Накинув на плечи большой пуховый, оренбургский платок, Маша проследовала за отцом в гостиную. Никанор Евграфович щёлкнул выключателем и комната озарилась мягким, радужным светом. Дочь подошла к прекрасному, старинному роялю фирмы «Беккер». Он достался в наследство Никанору Евграфовичу от его прадедушки – по материнской линии, – Касьяна Демьяновича Микиткина. Открыв большую крышку, за ней крышку клавиатуры, поудобнее умостившись на вращающемся стульчике, дочь приступила к разминке пальцев. Это выразилось в исполнении – в темпе «prestissimo» – нескольких произведений из цикла «Нам не страшен серый волк». И уж только после этого зазвучала «Кантата №47» Иоганна Себастьяна Баха.
Погода неистовствовала, а звуки музыки наперекор непогоде, всё лились и ширились, то усиливаясь, то стихая. Мелодия звучала всё сильнее, увереннее и торжественнее. Затем последовал плавный переход к «Прелюдии и фуге ми минор» всё того же композитора.

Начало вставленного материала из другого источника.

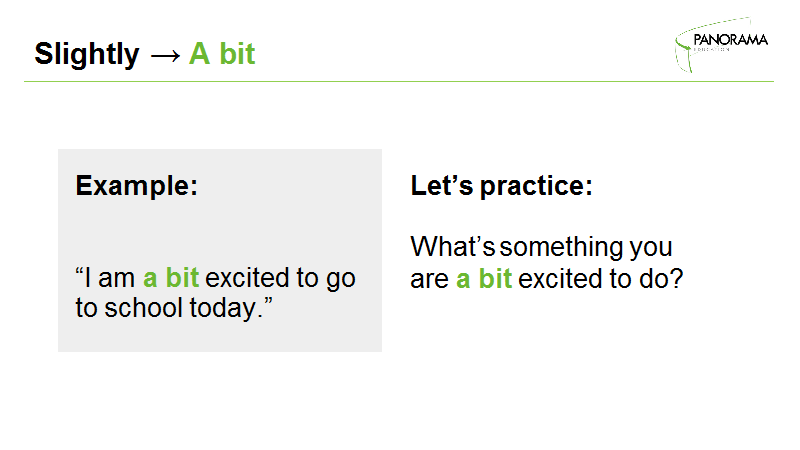Click the Panorama Education logo
This screenshot has width=800, height=450.
(721, 44)
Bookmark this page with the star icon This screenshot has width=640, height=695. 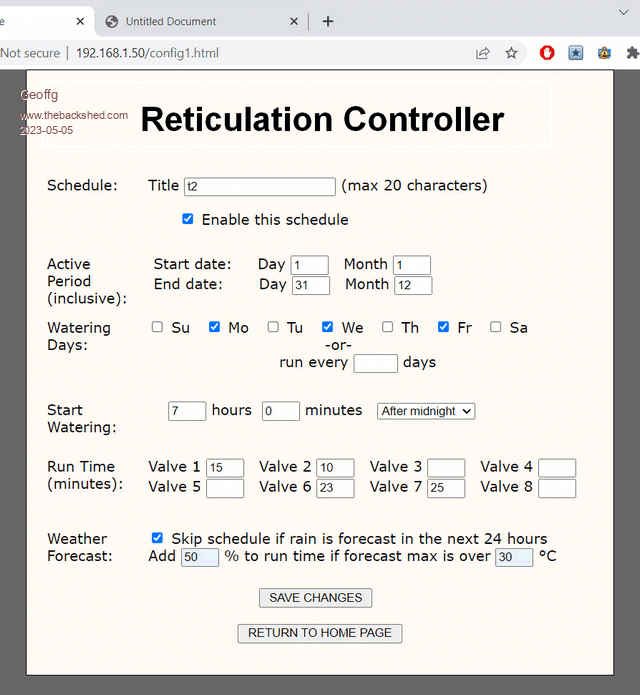coord(511,53)

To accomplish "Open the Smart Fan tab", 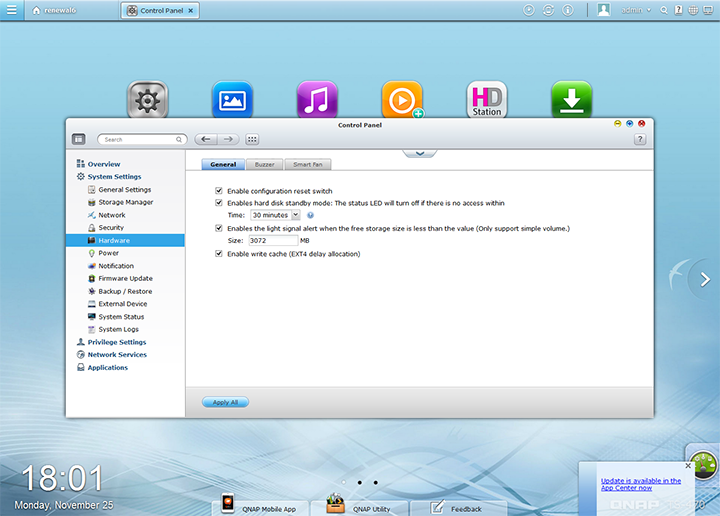I will pos(307,164).
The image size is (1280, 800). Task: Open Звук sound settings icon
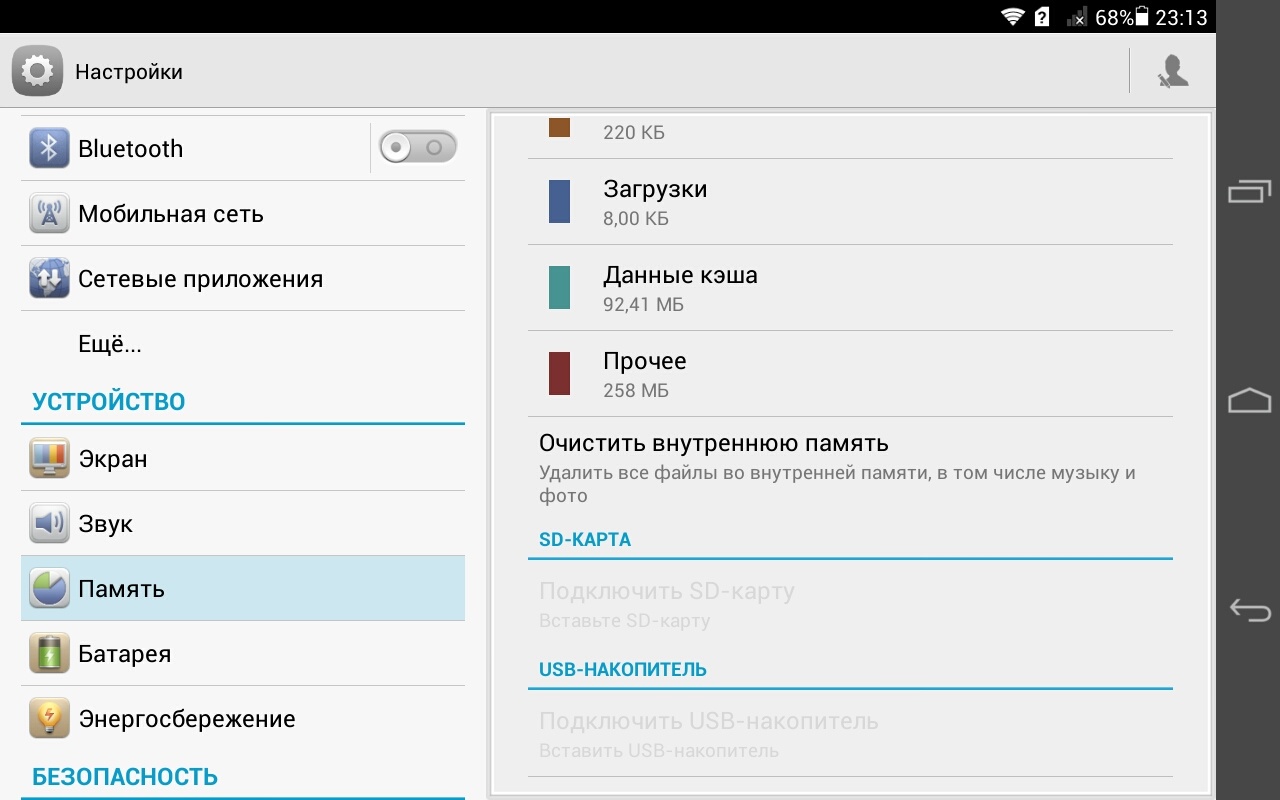(49, 524)
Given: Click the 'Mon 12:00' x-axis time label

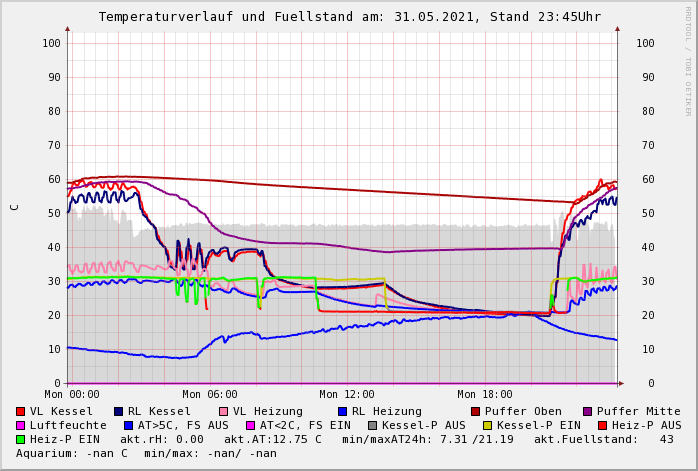Looking at the screenshot, I should pos(347,394).
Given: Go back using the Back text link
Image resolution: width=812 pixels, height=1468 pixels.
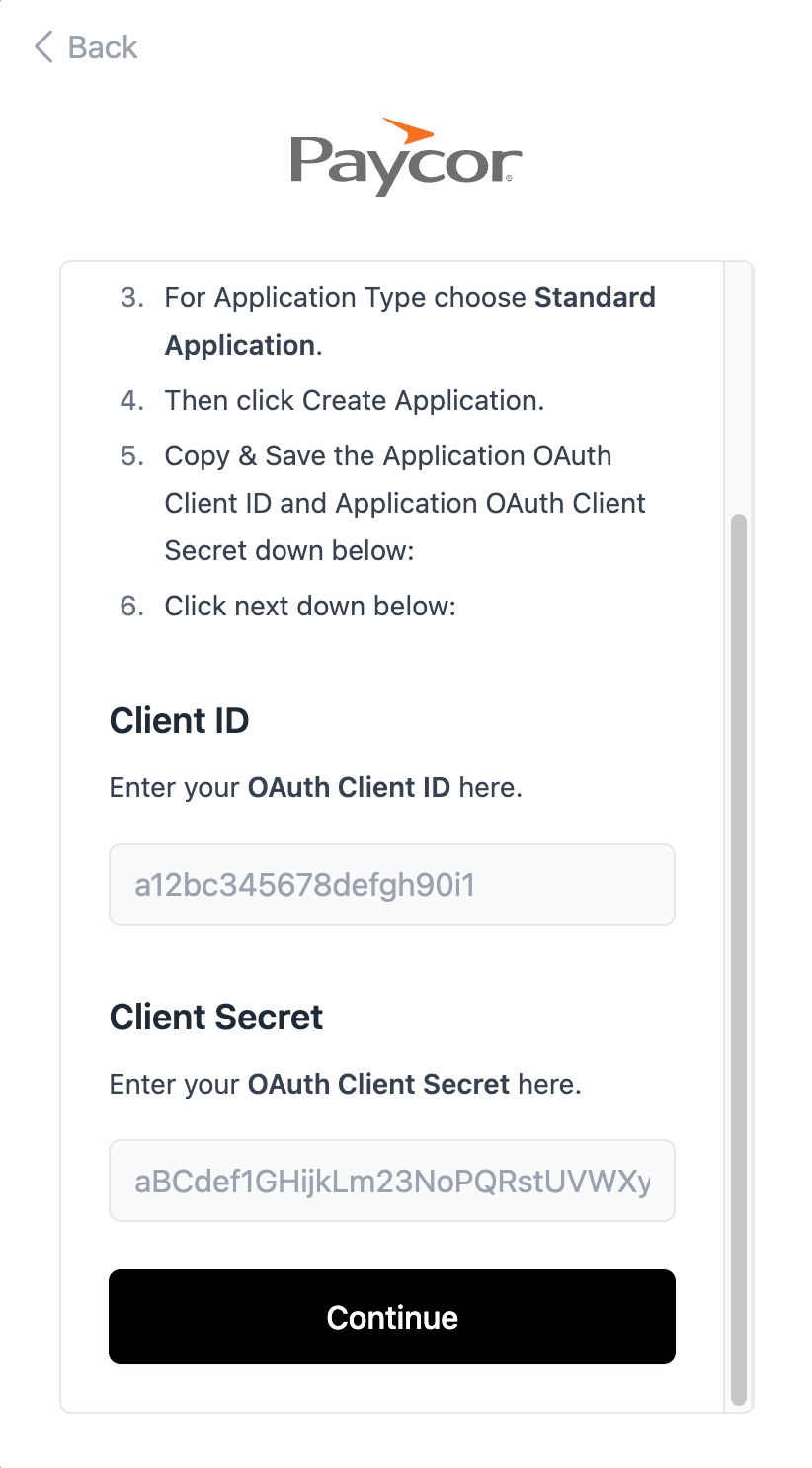Looking at the screenshot, I should [102, 46].
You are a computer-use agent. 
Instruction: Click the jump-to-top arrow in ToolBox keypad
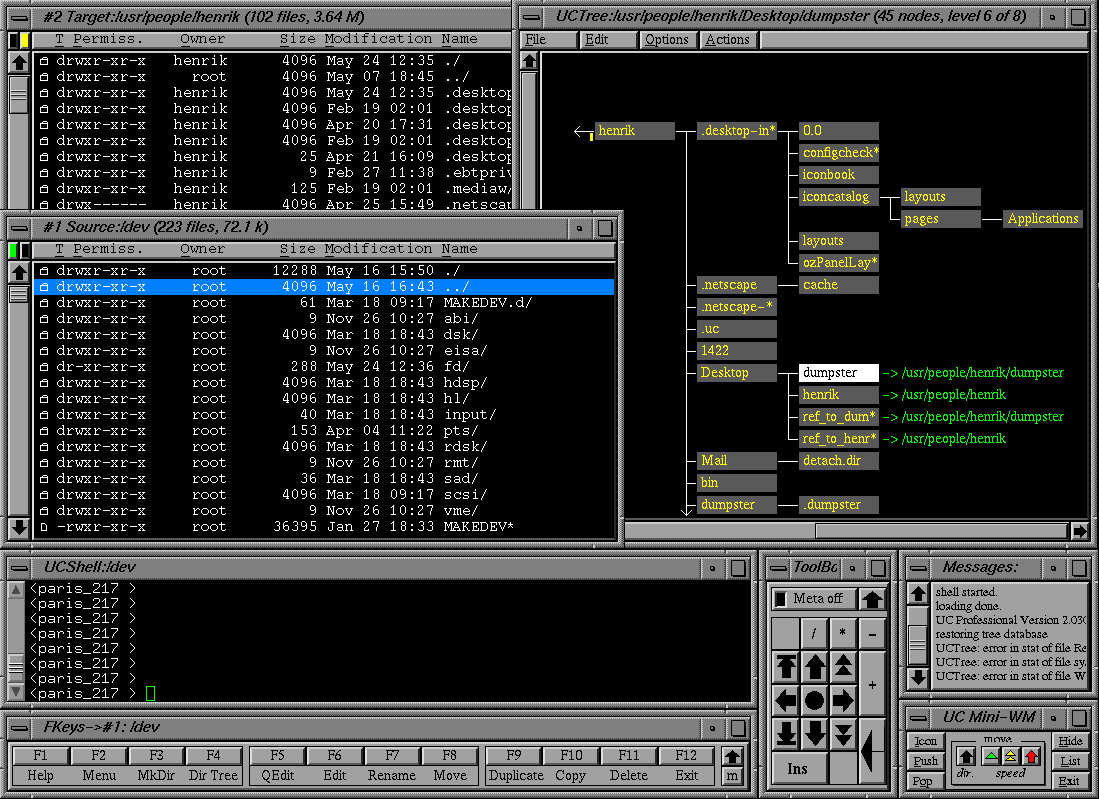click(786, 667)
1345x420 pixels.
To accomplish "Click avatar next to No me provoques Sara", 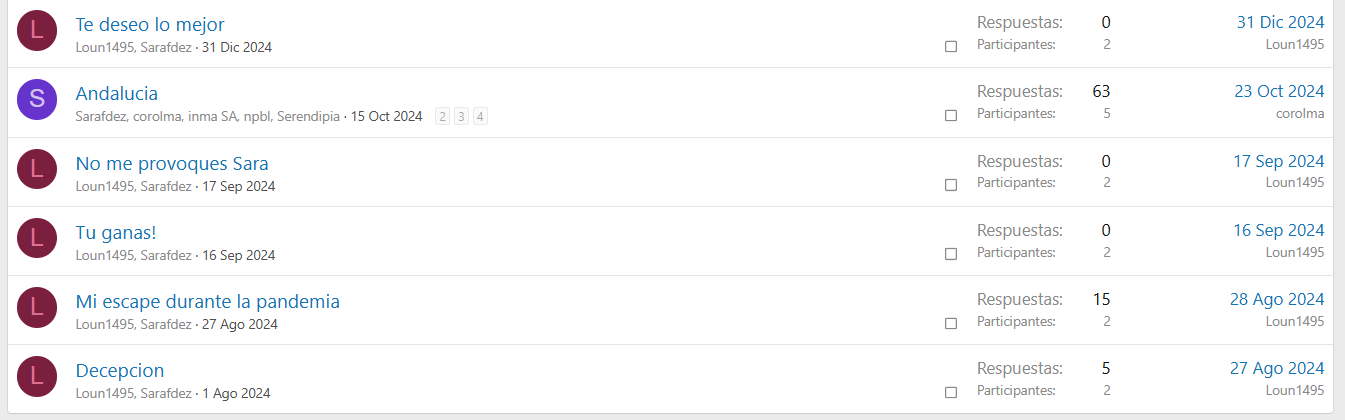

Взъерошенный, возбуждённый непогодой и музыкой, Никанор Евграфович, заложив руки за спину, метался по комнате из угла в угол, переполняемый нахлынувшими чувствами, мыслями и думами. А когда зазвучала «Партита до минор» Баха, профессор не выдержал и присоединился к дочери. Игра продолжалась уже в четыре руки.
Но вот зазвучала «Короткая месса» Моцарта. Тут уже не вытерпела Ефросинья Саввична и кинулась к миниоргану. Достался он ей в наследство от прабабушки – по отцовской линии – Миликтрисы Поликарповны Дармоедовой. Инструмент располагался в противоположном от рояля углу. Пересекая комнату по диагонали, она ногами запуталась в собственном одеянии, проскользив до органа на животе. По этой причине «Месса» в шесть рук прозвучала ещё более торжественней и убедительней. Под конец зазвучала «Аве Мария» Генделя.
Словно белые крыла птиц мелькали в воздухе три пары рук, наперекор и назло всем стихиям, бушевавшим за окном. Взят последний аккорд. Непогода, словно по волшебной палочке, сразу же утихла. Пропел первый петух, запели в роще соловьи. Где-то замычала корова, два раза хрюкнула свинья и три раза гавкнула соседская собака. Исполнители, все трое, вздохнули с облегчением. Испытывалась некоторая тяжесть в чреслах от чрезмерного душевного и физического перенапряжения. Истома, возникшая во всём теле, влекла к упокоению.
– Спать, спать и ещё раз спать! – воскликнул Никанор Евграфович и удалился восвояси.
Дом профессора погрузился в сон. Не могли уснуть только соседи ближайшей округи. Они были крайне встревожены ночной бурей и бравурными звуками музыки, низвергавшейся словно с самих небес.